The first story, Revolt in 2100, is startlingly relavent to today's times. In the story, America has been taken over by Religious Fundamentalists (the 'American Ayatollas' as one reviewer describes them). Heinlein shrewdly picks apart religious fundamentalism in this story, while not attacking the concept of religion itself.
I was extremely disappointed by the second story in the collection. I have read almost every single Heinlein science fiction noveland this second story was by far the worst. The plot has a beginning and a middle, then seems to sputter with no resolution. It left me wondering, "What the heck?!"

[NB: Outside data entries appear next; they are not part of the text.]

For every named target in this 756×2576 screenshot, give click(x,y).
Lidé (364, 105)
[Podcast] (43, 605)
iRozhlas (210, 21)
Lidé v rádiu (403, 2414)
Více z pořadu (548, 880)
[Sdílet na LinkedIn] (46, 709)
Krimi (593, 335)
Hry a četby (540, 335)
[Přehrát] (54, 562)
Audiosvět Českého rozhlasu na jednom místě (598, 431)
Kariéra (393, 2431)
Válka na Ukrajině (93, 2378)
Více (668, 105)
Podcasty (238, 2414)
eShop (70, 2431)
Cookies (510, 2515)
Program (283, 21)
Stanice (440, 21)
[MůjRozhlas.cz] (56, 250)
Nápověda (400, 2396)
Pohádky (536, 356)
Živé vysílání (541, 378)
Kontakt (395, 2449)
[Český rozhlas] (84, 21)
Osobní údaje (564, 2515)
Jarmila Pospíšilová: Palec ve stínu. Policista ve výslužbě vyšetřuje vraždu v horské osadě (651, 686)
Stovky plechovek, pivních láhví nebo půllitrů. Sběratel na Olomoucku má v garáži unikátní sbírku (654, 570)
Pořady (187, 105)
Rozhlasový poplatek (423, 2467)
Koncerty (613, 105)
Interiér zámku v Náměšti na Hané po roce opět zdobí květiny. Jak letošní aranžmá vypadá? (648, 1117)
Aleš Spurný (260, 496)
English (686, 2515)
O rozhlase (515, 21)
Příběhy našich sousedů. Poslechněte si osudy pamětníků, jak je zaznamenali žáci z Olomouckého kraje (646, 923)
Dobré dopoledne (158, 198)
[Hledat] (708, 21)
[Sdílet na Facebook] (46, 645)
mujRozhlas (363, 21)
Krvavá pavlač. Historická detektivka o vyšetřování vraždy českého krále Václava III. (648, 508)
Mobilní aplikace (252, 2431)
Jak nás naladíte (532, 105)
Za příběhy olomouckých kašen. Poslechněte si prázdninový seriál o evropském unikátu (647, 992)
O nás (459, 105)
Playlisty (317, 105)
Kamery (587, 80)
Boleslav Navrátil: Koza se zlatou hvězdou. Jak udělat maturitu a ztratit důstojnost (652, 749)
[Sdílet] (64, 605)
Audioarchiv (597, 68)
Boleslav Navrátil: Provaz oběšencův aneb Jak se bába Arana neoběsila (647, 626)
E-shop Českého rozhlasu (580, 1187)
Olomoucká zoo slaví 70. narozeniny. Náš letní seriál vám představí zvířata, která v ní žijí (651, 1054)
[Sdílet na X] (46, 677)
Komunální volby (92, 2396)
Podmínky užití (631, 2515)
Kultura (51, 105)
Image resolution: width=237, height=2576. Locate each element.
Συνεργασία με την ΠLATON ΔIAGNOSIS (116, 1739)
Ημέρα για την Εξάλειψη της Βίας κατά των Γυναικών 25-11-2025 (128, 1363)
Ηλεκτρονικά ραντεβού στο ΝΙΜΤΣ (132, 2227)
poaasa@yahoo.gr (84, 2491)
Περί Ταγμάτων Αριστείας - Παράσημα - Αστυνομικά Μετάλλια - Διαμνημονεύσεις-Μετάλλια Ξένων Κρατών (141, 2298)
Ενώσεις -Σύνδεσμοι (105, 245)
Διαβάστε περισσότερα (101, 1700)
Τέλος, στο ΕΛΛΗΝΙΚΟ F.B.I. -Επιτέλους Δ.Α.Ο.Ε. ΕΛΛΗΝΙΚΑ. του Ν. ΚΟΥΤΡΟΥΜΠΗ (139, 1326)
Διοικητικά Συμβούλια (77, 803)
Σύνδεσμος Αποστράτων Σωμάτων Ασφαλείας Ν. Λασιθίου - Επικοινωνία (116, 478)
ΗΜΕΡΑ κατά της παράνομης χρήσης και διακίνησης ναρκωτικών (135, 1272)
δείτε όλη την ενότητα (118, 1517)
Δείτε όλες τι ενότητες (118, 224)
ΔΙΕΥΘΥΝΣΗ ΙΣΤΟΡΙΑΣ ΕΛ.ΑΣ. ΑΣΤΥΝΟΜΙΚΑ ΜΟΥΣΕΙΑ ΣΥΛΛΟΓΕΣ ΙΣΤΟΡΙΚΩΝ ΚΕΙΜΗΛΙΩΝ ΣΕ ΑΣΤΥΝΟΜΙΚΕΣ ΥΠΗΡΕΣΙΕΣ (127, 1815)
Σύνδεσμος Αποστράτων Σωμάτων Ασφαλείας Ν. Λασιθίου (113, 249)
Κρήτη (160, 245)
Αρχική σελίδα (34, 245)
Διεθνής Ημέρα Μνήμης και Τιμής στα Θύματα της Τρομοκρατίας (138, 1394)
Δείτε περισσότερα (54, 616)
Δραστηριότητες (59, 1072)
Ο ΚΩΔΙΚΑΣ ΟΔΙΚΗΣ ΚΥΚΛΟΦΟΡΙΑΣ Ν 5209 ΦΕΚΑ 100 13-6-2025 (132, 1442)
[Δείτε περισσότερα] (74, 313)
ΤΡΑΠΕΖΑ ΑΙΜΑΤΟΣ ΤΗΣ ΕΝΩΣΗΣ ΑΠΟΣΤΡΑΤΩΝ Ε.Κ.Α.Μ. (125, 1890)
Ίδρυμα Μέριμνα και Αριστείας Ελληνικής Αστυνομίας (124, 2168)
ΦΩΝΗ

The third story of Revolt in 2100 presents a dystopian - or utopian, depending how you look at it - America in which every American is required by law to be nice to everyone else. The punishment for any 'anti-social' act is banishment to a place with greater personal liberties, but also less personal security. Like the first one, this story is relavent to our times in that it deals with the contemporary struggle between civil liberties and personal security security
The fourth novella is about a group of Americans who have acheived amazingly long life, but are persecuted by their short-lived peers and forced off the planet Earth. Although not the same caliber as Revolt in 2100, this story is nevertheless a fun and engaging Heinlein story.
Revolt in 2100: Methusela's Children shows that one rotten apple doesn't always spoil the barrel. I wholeheartedly reccomend it regardless of whether you're a longtime Heinlein fan or a first time reader.